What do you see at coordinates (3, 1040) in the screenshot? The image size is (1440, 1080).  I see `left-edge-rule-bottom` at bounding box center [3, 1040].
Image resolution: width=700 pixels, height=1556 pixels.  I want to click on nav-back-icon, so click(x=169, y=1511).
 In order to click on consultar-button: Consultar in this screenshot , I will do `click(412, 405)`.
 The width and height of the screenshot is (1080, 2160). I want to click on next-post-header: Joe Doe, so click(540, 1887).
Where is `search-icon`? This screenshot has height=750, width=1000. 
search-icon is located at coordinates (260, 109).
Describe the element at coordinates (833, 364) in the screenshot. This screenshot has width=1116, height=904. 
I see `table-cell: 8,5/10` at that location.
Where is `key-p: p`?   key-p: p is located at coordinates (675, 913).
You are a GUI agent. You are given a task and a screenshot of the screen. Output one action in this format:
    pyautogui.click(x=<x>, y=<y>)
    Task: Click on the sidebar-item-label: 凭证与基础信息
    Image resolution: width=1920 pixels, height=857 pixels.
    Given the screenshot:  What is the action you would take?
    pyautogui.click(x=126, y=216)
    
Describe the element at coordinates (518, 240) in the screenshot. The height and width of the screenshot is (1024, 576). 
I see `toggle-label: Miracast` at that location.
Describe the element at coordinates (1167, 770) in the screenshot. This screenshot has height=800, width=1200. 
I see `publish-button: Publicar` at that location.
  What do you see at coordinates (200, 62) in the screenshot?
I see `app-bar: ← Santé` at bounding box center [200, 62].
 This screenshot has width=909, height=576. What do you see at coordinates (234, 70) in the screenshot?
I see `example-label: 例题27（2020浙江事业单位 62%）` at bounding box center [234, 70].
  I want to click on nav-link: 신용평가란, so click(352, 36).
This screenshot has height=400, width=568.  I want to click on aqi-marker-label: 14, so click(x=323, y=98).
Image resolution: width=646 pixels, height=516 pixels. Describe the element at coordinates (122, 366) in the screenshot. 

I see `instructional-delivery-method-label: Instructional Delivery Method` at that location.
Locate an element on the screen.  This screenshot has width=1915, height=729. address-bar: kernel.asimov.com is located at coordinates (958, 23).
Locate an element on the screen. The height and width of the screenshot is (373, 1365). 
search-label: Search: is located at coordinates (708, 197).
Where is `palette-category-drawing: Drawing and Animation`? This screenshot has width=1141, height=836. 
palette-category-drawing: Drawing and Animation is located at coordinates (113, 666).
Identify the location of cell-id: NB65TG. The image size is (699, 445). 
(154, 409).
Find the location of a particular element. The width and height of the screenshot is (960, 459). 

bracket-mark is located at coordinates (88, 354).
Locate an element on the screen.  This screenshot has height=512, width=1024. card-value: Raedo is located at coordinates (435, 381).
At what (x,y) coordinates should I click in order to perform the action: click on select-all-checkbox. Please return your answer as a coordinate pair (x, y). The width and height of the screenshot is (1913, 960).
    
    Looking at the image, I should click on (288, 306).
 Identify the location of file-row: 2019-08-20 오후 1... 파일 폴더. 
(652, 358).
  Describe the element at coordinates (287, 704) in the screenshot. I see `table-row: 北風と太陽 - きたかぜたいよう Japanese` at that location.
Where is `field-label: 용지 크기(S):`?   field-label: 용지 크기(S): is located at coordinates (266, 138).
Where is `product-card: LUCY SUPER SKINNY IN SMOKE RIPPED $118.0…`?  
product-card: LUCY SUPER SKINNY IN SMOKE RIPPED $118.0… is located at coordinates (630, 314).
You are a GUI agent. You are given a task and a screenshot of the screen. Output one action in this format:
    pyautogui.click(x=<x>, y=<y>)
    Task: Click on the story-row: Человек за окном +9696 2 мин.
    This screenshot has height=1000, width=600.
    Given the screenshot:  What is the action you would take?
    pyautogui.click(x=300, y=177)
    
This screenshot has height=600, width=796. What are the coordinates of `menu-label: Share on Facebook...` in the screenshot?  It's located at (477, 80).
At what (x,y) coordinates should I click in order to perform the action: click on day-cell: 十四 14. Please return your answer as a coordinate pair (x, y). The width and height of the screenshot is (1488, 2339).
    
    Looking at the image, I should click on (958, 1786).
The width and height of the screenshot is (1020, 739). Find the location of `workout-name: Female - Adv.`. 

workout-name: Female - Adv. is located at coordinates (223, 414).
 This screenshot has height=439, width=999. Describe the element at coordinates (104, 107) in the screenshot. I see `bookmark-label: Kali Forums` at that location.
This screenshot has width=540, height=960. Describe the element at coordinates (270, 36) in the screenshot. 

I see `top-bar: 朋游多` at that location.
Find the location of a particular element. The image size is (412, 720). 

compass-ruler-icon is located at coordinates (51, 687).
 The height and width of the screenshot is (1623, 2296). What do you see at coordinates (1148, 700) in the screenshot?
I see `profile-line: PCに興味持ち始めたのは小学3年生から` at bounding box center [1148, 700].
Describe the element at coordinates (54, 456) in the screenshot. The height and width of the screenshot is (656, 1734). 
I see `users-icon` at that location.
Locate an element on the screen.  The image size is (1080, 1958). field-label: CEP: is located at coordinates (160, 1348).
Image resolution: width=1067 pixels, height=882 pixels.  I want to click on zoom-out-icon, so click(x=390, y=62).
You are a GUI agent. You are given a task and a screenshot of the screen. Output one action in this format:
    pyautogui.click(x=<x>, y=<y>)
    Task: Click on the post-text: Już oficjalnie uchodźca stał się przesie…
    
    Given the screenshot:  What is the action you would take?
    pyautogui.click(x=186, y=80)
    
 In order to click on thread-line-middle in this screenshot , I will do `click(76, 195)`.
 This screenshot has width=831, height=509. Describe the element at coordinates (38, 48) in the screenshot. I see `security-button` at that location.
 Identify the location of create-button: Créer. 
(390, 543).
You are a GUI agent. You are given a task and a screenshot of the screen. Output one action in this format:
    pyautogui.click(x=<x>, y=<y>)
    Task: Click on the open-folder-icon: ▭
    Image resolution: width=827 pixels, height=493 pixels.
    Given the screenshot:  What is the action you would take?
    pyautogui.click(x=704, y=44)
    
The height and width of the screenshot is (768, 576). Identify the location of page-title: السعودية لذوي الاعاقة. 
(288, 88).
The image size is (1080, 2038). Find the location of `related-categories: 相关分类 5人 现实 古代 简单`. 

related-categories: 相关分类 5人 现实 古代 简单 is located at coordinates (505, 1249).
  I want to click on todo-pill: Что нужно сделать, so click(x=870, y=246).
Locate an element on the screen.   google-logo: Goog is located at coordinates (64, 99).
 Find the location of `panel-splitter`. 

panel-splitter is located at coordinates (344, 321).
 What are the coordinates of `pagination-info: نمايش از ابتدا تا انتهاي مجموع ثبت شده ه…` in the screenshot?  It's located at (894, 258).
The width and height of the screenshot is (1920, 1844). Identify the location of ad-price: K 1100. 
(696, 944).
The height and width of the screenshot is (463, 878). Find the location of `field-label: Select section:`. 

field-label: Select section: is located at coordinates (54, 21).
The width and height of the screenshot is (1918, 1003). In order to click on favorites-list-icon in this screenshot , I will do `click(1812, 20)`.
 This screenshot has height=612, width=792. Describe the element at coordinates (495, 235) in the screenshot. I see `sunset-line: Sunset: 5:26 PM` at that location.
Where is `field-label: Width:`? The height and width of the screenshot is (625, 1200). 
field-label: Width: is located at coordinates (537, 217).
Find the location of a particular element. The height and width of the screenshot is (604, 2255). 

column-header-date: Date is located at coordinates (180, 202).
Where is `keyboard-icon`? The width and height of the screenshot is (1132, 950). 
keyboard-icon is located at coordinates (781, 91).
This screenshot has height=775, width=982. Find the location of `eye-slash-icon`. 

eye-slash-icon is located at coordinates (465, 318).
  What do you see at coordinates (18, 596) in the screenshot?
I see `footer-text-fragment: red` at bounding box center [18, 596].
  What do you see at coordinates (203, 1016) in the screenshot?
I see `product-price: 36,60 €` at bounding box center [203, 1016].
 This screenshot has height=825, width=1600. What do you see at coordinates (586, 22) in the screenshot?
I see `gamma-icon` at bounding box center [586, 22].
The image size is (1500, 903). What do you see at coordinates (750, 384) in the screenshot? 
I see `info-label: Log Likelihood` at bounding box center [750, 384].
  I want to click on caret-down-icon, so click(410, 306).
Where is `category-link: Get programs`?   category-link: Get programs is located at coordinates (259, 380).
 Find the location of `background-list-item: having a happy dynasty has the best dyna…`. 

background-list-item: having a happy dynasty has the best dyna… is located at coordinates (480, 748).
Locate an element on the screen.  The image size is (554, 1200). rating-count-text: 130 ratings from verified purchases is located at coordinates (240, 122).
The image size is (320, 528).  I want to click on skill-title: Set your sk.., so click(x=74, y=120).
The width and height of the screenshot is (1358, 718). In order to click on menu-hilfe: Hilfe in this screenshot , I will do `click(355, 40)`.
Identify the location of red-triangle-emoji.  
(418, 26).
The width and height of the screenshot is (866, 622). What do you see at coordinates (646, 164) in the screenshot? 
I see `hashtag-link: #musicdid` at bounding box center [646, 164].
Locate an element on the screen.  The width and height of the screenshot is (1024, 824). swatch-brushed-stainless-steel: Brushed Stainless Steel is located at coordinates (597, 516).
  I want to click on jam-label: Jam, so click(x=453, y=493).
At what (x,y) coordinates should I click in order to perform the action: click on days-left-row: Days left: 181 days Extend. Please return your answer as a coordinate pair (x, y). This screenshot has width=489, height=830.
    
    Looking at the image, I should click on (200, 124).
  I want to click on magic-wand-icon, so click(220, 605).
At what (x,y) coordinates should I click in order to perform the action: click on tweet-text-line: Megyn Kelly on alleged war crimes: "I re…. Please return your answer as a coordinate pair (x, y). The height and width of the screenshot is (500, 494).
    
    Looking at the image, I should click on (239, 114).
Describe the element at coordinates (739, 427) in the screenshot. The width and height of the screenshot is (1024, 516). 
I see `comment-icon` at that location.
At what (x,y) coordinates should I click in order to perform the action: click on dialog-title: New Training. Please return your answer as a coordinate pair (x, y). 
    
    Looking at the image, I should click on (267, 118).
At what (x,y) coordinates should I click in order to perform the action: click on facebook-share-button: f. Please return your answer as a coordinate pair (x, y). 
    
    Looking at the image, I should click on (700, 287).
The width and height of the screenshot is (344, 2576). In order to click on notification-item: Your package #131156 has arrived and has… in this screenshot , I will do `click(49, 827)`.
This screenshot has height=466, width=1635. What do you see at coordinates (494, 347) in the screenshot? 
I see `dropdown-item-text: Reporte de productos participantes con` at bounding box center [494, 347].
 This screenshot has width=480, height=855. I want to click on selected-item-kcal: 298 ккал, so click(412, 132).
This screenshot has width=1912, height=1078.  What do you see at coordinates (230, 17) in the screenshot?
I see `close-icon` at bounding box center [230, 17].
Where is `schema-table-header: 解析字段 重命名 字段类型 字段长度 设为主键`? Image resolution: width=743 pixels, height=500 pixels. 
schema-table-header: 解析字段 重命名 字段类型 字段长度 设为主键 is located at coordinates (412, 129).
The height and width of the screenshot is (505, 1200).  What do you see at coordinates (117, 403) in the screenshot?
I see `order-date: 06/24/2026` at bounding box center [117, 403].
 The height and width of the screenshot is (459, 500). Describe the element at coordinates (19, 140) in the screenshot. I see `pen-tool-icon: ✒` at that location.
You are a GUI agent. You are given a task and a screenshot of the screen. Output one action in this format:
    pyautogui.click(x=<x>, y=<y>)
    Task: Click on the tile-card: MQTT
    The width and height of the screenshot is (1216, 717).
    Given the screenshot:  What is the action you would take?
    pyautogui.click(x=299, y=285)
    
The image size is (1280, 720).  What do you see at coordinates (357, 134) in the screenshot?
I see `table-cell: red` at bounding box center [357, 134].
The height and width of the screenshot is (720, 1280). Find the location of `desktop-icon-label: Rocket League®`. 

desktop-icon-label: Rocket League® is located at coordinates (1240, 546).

---+---

THE PROBLEM »
Print the lines of the items above exactly, starting at the line containing "The image size is (1500, 903)." and ending with the line containing "coordinates (259, 380).", both included.

OUTPUT FOR THIS TASK »
The image size is (1500, 903). What do you see at coordinates (750, 384) in the screenshot? 
I see `info-label: Log Likelihood` at bounding box center [750, 384].
  I want to click on caret-down-icon, so click(410, 306).
Where is `category-link: Get programs`?   category-link: Get programs is located at coordinates (259, 380).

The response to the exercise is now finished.